## [WORK TO COMPLETE]
1/ Answer these questions from the tribunal decision:
(a) Where was the hearing held?
(b) Who represented the respondent, and in what role?
(c) On what date did Designated Tribunal Judge Shaerf grant permission to appeal?
2/ From the tribunal decision, extract the stretch from "For the respondent: Mr" through "human rights grounds.".

THE IMMIGRATION ACTS

 

 

Heard at Manchester

Decision and Reasons Promulgated

On 24 September 2019

On 26 September 2019

 

 

Before

 

Upper Tribunal Judge Pickup

Judge of the Upper Tribunal Dr Storey

 

 

Between

 

Vanessa Martinho Marques

[Anonymity direction not made]

Appellant

and

 

Secretary of State for the Home Department

Respondent

 

Representation :

For the appellant: Mr C Timson, instructed by Masaud Solicitors

For the respondent: Mr A Tan, Senior Home Office Presenting Officer

 

 

DECISION AND REASONS

1.              This is the appellant's appeal against the decision of the First-tier Tribunal panel comprising Designated Tribunal Judge McClure and First-tier Tribunal Lewis promulgated 8.5.19, dismissing her appeal against the decision of the Secretary of State, dated 14.1.19, to refuse the application made on 22.3.18 for leave to remain on human rights grounds.

2.              Designated Tribunal Judge Shaerf granted permission to appeal on 3.6.19. Thus the matter came before us sitting as a panel in Manchester on 24.9.19.

## [RECORDS PROVIDED]
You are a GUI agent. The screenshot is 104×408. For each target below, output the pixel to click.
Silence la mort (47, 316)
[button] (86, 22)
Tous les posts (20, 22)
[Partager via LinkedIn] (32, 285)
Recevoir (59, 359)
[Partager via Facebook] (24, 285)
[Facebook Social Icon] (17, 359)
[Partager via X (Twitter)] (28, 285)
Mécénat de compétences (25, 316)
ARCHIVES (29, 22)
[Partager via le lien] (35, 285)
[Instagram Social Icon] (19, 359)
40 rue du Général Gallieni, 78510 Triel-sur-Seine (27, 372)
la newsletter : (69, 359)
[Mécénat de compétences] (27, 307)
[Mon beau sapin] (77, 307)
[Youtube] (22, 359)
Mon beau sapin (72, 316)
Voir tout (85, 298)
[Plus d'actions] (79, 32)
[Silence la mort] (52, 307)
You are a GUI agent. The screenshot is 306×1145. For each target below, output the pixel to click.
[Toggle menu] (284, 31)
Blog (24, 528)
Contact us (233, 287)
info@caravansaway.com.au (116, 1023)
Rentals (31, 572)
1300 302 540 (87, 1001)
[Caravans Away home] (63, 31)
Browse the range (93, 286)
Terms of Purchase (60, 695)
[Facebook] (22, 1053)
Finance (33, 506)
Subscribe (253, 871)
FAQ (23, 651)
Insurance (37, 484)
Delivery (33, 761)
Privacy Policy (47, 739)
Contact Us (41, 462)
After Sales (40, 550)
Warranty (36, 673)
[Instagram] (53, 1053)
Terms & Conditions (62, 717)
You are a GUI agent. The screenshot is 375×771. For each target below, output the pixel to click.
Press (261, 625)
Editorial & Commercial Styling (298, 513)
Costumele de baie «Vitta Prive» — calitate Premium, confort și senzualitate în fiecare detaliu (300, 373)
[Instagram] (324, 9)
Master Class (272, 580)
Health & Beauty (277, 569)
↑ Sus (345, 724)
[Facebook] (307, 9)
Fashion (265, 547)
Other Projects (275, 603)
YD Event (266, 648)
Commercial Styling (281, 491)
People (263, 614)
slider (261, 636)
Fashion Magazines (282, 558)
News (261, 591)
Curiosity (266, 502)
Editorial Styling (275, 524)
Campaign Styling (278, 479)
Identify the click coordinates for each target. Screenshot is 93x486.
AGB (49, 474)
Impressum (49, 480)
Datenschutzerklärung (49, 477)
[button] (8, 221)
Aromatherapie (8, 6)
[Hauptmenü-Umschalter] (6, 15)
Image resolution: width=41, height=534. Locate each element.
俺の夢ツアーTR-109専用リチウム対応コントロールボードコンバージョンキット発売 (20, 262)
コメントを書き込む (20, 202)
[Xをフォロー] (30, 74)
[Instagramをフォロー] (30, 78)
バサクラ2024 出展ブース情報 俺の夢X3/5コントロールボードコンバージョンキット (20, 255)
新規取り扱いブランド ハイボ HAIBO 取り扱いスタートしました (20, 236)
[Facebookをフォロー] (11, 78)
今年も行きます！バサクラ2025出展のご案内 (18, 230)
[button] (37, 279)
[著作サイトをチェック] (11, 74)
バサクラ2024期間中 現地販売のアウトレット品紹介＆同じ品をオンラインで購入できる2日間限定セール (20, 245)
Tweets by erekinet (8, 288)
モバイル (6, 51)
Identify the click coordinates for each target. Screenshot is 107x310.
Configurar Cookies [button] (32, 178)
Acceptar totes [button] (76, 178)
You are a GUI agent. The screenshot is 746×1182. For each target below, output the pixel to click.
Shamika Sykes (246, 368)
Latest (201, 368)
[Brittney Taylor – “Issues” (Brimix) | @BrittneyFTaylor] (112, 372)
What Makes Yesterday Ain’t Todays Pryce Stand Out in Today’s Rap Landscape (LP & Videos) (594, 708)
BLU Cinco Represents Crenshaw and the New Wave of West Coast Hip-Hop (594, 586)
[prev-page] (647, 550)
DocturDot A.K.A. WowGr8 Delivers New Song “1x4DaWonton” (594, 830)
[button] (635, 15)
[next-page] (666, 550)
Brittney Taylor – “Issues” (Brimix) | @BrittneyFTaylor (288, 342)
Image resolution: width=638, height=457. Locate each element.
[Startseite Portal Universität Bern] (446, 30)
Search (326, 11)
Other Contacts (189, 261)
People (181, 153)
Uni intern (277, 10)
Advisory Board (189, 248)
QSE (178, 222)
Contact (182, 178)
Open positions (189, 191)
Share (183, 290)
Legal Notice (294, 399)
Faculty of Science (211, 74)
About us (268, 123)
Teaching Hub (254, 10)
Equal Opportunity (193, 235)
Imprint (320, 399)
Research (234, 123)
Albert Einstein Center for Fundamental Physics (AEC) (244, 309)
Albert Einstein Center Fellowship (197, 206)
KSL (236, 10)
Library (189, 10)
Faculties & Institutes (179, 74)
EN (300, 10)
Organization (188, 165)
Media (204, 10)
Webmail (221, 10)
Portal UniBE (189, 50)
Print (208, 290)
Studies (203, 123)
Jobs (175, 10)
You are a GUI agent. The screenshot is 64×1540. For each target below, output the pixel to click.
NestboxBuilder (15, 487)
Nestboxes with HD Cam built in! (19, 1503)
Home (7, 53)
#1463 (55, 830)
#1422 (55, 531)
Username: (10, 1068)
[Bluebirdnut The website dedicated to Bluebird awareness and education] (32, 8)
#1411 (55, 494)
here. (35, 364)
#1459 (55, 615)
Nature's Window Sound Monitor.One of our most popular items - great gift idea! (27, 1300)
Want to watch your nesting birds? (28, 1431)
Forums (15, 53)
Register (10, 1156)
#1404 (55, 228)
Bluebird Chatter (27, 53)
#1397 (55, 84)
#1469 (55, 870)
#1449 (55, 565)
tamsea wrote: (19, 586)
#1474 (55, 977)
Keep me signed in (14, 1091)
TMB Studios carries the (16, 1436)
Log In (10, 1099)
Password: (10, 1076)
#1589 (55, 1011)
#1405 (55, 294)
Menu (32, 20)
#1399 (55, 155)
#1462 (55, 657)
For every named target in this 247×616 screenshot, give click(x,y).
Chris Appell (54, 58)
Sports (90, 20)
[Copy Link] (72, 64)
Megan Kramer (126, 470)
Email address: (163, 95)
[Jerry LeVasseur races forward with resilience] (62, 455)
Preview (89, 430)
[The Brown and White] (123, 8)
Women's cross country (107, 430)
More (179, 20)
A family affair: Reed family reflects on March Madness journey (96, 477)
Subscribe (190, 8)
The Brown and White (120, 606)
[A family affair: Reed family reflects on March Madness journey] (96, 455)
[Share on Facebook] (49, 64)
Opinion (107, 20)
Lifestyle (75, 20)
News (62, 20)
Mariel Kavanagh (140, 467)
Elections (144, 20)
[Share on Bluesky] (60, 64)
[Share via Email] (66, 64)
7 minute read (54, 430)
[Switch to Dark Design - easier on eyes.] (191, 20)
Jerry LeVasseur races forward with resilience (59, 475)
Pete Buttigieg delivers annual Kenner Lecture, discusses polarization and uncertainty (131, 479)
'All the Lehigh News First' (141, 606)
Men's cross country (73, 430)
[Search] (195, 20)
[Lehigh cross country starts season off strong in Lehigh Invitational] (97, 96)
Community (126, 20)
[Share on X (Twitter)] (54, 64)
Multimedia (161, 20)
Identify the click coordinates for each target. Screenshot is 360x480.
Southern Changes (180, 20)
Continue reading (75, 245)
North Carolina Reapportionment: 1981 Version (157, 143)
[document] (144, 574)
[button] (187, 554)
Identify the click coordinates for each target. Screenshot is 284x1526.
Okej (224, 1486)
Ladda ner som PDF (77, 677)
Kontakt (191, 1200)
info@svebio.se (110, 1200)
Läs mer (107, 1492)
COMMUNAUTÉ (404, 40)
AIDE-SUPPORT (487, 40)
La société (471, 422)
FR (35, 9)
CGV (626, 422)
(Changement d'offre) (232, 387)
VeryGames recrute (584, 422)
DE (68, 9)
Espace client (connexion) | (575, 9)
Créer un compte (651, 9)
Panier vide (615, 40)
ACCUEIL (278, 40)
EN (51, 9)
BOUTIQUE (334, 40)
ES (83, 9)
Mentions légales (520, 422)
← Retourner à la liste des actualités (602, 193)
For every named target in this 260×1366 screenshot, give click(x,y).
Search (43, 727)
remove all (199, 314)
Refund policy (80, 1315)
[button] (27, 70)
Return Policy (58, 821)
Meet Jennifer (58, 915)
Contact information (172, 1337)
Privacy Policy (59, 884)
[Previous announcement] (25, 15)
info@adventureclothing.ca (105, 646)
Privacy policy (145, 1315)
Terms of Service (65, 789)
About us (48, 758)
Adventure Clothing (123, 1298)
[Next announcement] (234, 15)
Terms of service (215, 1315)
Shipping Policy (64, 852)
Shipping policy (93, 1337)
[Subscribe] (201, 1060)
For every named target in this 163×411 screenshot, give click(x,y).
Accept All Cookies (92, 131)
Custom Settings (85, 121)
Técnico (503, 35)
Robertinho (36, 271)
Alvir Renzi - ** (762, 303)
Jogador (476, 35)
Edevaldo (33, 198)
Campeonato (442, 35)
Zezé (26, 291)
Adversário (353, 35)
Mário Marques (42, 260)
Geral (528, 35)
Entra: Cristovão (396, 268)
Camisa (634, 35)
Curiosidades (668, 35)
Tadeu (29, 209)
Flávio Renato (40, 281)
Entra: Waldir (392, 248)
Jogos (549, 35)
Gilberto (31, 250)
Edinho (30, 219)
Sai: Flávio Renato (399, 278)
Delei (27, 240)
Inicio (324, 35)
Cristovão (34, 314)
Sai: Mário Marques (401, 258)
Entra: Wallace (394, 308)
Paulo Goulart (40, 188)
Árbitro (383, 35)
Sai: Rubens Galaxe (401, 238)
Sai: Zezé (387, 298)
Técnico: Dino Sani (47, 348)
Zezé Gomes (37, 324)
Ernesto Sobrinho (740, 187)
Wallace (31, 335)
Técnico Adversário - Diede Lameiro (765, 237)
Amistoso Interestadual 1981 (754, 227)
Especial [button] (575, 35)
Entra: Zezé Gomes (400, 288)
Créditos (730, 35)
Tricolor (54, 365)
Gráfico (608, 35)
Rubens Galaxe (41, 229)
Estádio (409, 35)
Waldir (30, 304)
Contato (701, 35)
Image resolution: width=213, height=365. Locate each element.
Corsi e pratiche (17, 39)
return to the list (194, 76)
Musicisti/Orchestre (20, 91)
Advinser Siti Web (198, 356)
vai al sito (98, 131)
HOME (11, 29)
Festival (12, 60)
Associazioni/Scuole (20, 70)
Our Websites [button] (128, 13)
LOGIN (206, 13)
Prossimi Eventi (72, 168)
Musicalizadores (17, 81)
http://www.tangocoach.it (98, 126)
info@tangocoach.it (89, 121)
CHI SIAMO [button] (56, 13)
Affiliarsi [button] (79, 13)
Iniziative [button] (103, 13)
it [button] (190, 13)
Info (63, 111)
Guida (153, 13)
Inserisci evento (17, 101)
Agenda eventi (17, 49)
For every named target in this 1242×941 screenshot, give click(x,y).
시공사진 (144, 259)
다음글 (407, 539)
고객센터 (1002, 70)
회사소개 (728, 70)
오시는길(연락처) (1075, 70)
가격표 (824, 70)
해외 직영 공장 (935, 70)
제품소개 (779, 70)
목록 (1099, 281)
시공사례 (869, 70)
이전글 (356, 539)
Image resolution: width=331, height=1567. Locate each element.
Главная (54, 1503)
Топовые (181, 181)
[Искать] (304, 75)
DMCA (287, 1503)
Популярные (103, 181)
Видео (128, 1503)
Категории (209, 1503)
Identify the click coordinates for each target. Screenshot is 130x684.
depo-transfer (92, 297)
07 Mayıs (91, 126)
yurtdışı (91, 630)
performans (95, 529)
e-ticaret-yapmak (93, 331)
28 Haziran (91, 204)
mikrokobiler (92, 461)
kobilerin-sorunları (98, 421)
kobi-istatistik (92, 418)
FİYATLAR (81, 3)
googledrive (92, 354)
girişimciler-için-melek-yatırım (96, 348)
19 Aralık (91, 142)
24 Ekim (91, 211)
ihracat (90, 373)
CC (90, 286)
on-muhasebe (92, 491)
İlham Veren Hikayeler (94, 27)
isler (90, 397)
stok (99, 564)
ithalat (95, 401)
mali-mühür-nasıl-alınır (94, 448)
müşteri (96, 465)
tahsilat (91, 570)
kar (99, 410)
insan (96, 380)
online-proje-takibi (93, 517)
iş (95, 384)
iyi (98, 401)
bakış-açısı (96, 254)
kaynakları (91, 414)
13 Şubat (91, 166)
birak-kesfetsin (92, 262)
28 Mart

## [ANSWERS IN ORDER]
1/
(a) Manchester
(b) Mr A Tan, Senior Home Office Presenting Officer
(c) 3.6.19

2/
For the respondent: Mr A Tan, Senior Home Office Presenting Officer

 

 

DECISION AND REASONS

1.              This is the appellant's appeal against the decision of the First-tier Tribunal panel comprising Designated Tribunal Judge McClure and First-tier Tribunal Lewis promulgated 8.5.19, dismissing her appeal against the decision of the Secretary of State, dated 14.1.19, to refuse the application made on 22.3.18 for leave to remain on human rights grounds.